The application claims priority to Chinese Patent Application No. 202110292685.1, titled “DISPLAY PANEL, METHOD FOR MANUFACTURING SAME, AND DISPLAYING DEVICE” and filed to the State Patent Intellectual Property Office on Mar. 18, 2021, the contents of which are incorporated herein by reference in its entirety.
The disclosure relates to the technical field of display, in particular to a display panel, a method for manufacturing same, and a displaying device.
Flexible displaying devices have bendable and foldable forms. With the personalized display requirements such as skin display, irregular display and arbitrary shape display, a tensile displaying device is likely to become the mainstream of the next generation display technology.
The disclosure provides a display panel, a method for manufacturing same, and a displaying device.

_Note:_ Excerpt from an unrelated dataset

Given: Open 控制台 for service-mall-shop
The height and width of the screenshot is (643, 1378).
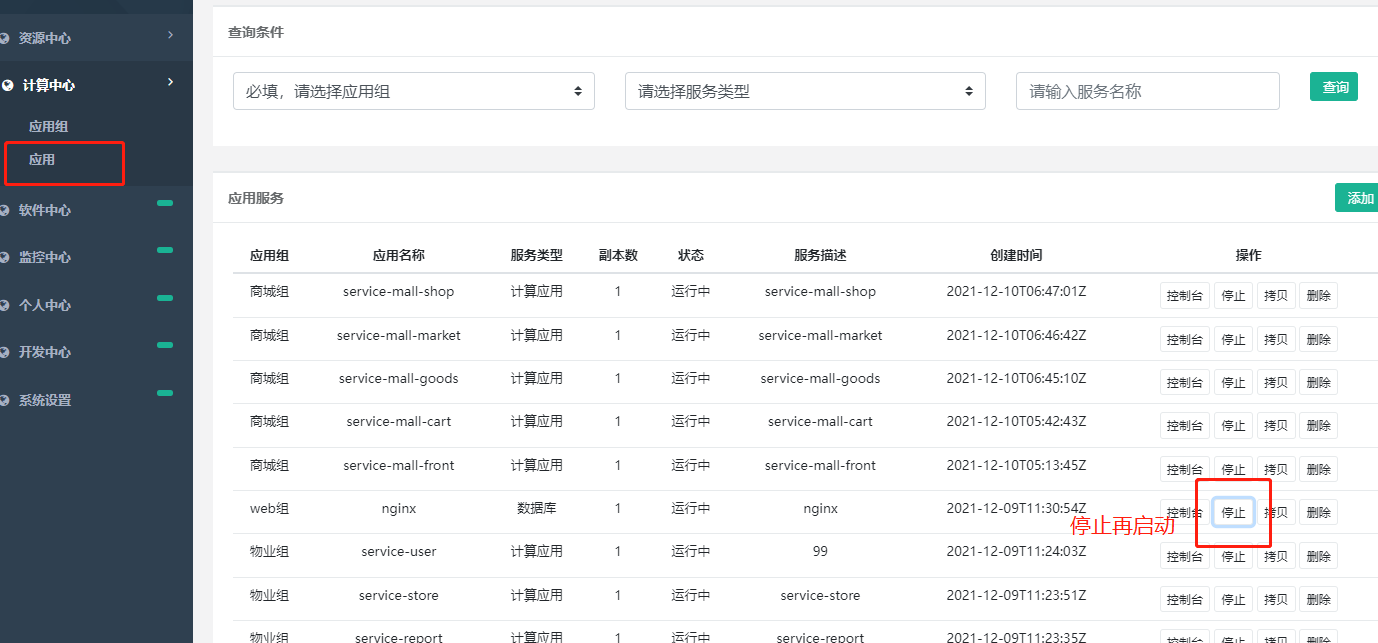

In one aspect of the disclosure, a display panel is provided. According to an embodiment of the disclosure, the display panel is provided with a plurality of display units arranged at intervals and tensile units connecting every two adjacent display units, and the display panel further comprises a substrate; light-emitting elements arranged on one side of the substrate and positioned in the display units; and a package structure at least arranged on surfaces, away from the substrate, of the light-emitting elements and comprising at least one inorganic insulating layer, wherein orthographic projections of at least part of the tensile units on the substrate do not overlap with an orthographic projection of the inorganic insulating layers on the substrate.
According to an embodiment of the disclosure, no overlapping area exists between the orthographic projections of the tensile units on the substrate and the orthographic projection of the inorganic insulating layer on the substrate.
According to an embodiment of the disclosure, the tensile unit comprises: an organic film layer, the organic film layer is arranged on a surface of the substrate and located on a same side of the substrate as the light-emitting elements; and a tensile wiring layer, the tensile wiring layer is arranged on a surface of the organic film layer away from the substrate, and electrically connected with the light-emitting elements in the two corresponding adjacent display units.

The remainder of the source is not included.